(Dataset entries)
________________________

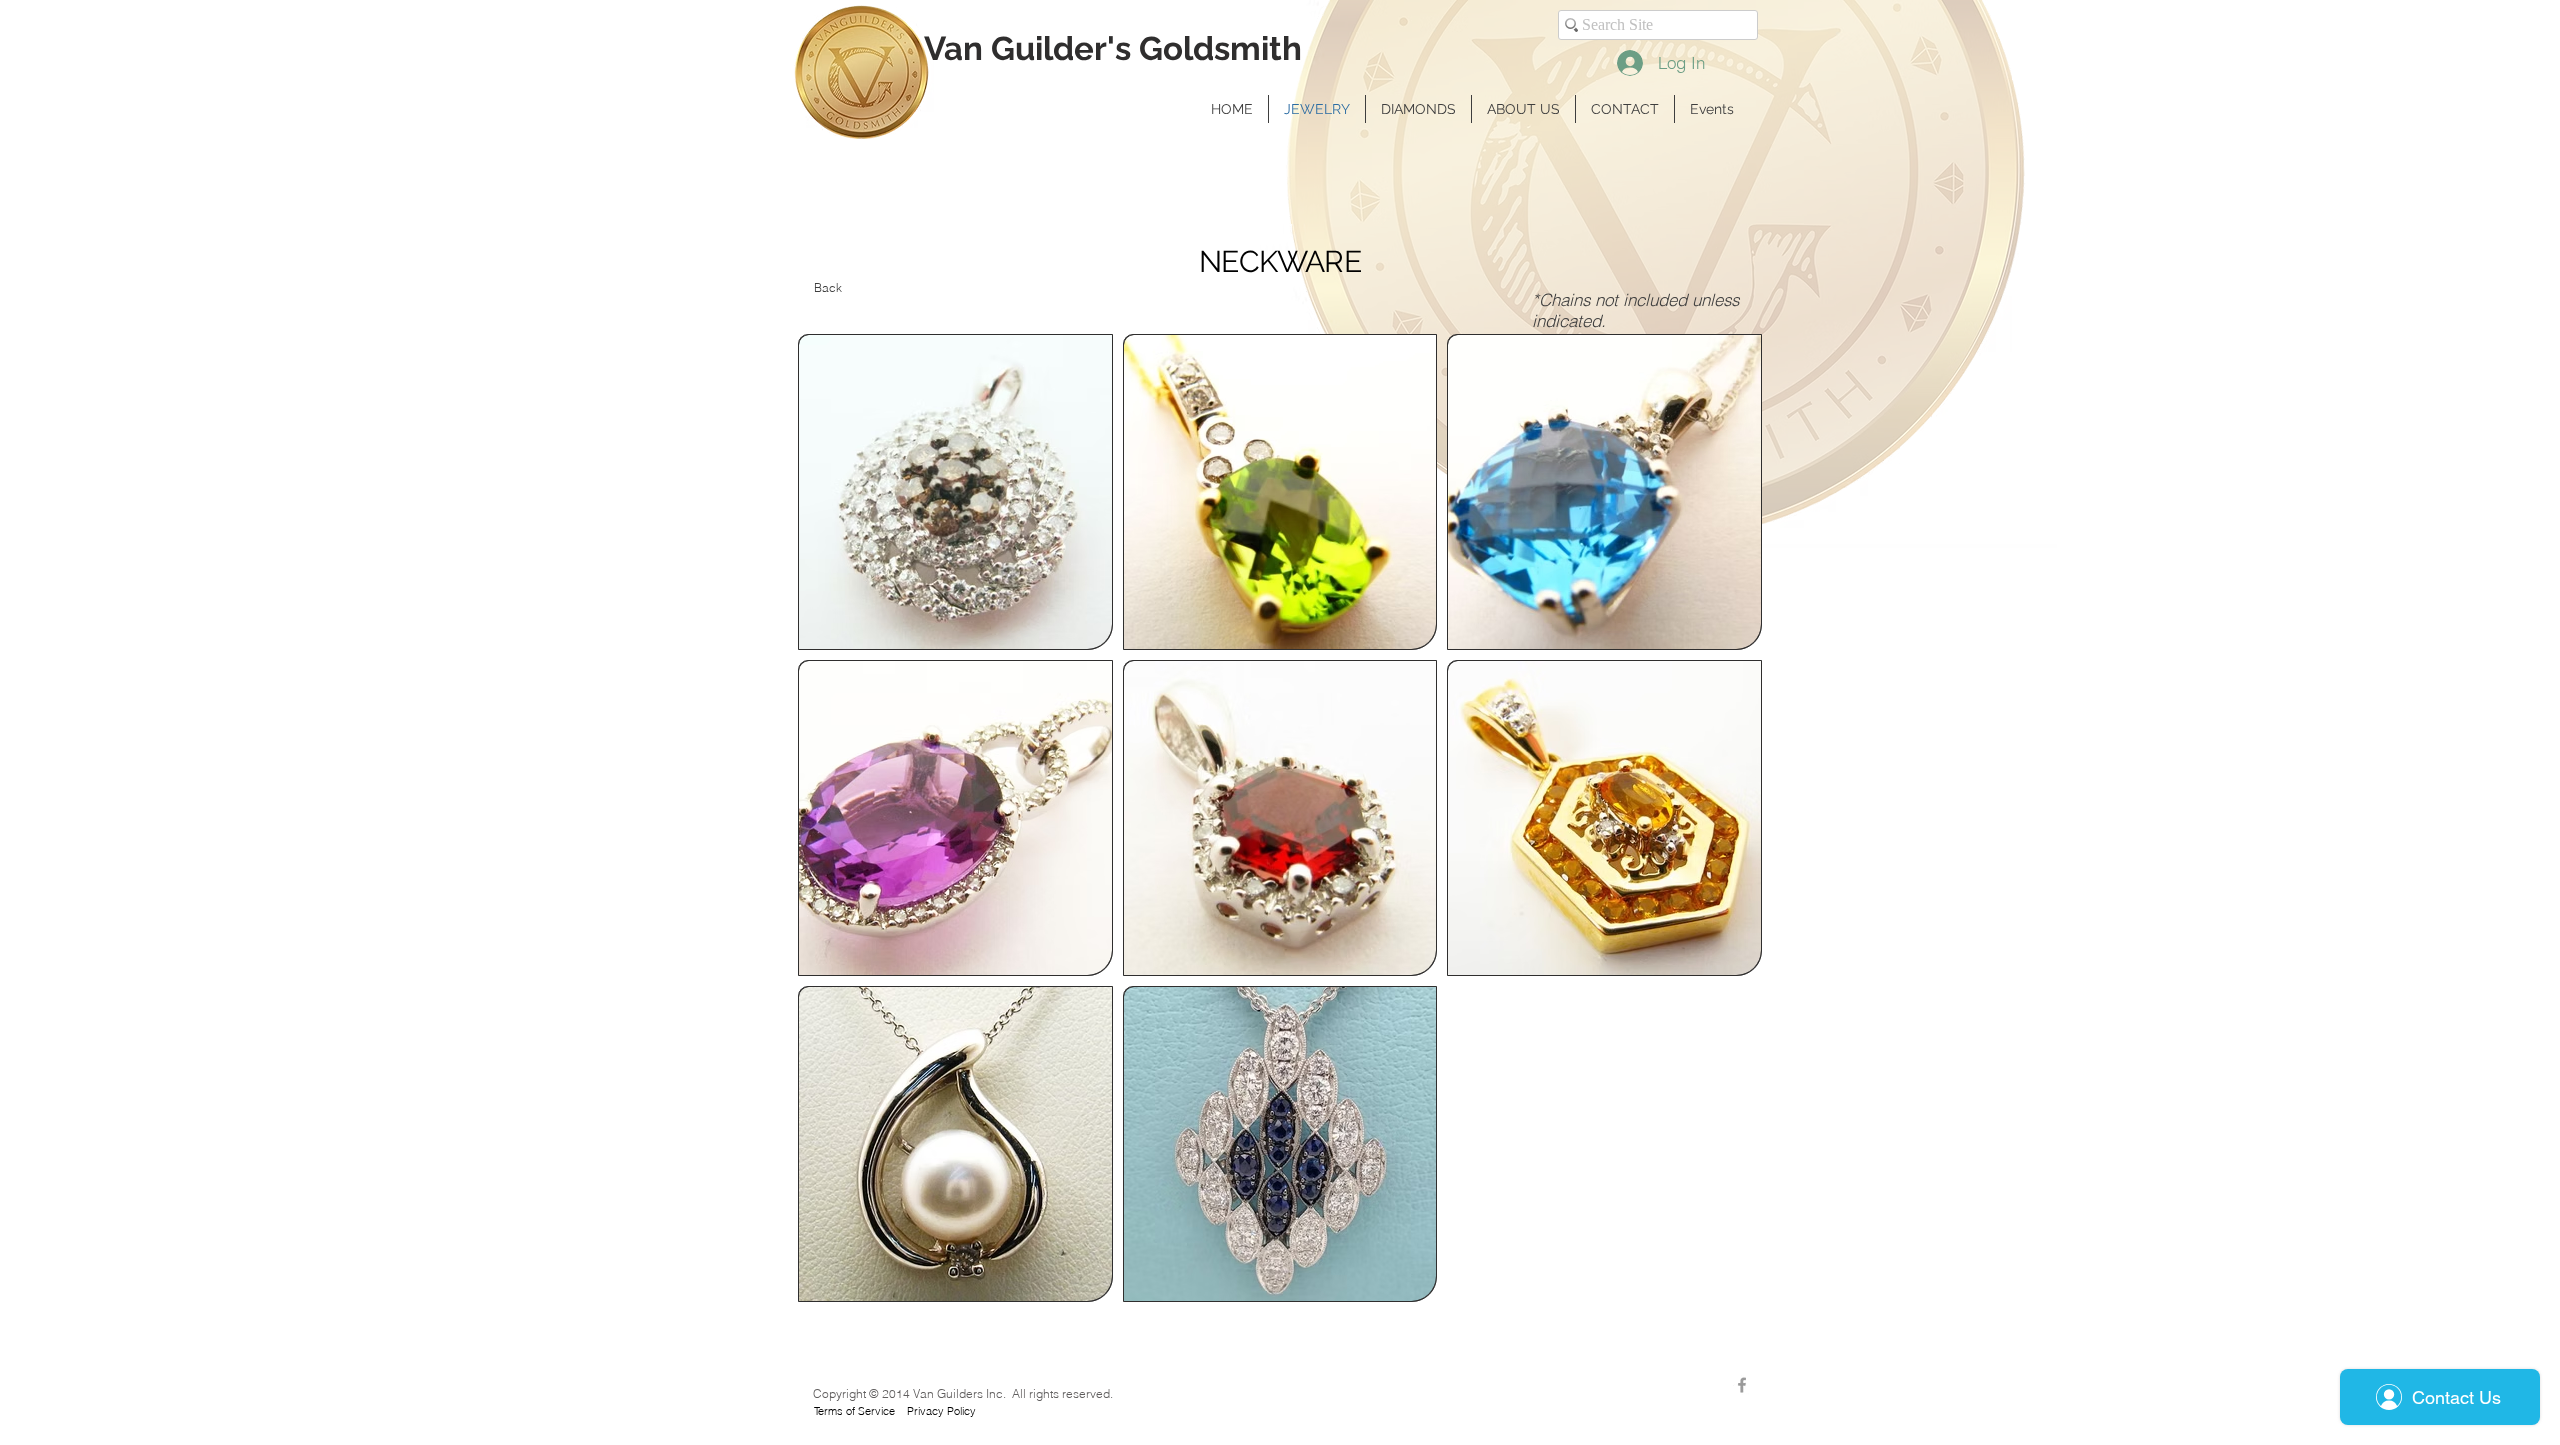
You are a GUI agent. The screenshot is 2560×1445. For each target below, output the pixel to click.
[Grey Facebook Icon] (1742, 1385)
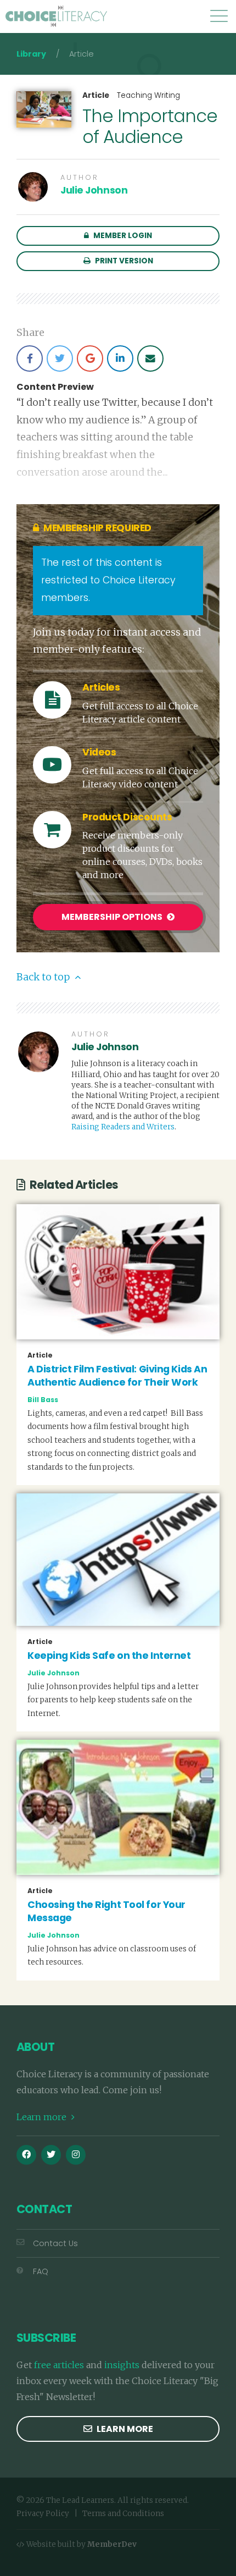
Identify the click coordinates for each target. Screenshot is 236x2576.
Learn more (42, 2116)
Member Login (122, 235)
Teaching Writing (148, 95)
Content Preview (55, 387)
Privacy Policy (42, 2513)
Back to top (44, 977)
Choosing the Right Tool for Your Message (106, 1911)
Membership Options (112, 917)
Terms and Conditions (123, 2513)
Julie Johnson (93, 190)
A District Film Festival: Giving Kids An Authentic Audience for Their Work (117, 1376)
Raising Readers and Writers (123, 1127)
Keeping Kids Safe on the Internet (108, 1655)
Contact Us (55, 2243)
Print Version (123, 261)
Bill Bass (42, 1399)
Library (31, 53)
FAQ (40, 2271)
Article (95, 95)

________________________

■ **WORK TASK**:
Exactly repeat the data above; the pictures do not belong in your copy.

■ **RESPONSE FOR THIS EXERCISE**:
You are a GUI agent. The screenshot is 2560×1445. For each target below, output the pixel to click.
[Grey Facebook Icon] (1742, 1385)
Identify the click coordinates for each target. Screenshot is 236x2576.
Learn more (42, 2116)
Member Login (122, 235)
Teaching Writing (148, 95)
Content Preview (55, 387)
Privacy Policy (42, 2513)
Back to top (44, 977)
Choosing the Right Tool for Your Message (106, 1911)
Membership Options (112, 917)
Terms and Conditions (123, 2513)
Julie Johnson (93, 190)
A District Film Festival: Giving Kids An Authentic Audience for Their Work (117, 1376)
Raising Readers and Writers (123, 1127)
Keeping Kids Safe on the Internet (108, 1655)
Contact Us (55, 2243)
Print Version (123, 261)
Bill Bass (42, 1399)
Library (31, 53)
FAQ (40, 2271)
Article (95, 95)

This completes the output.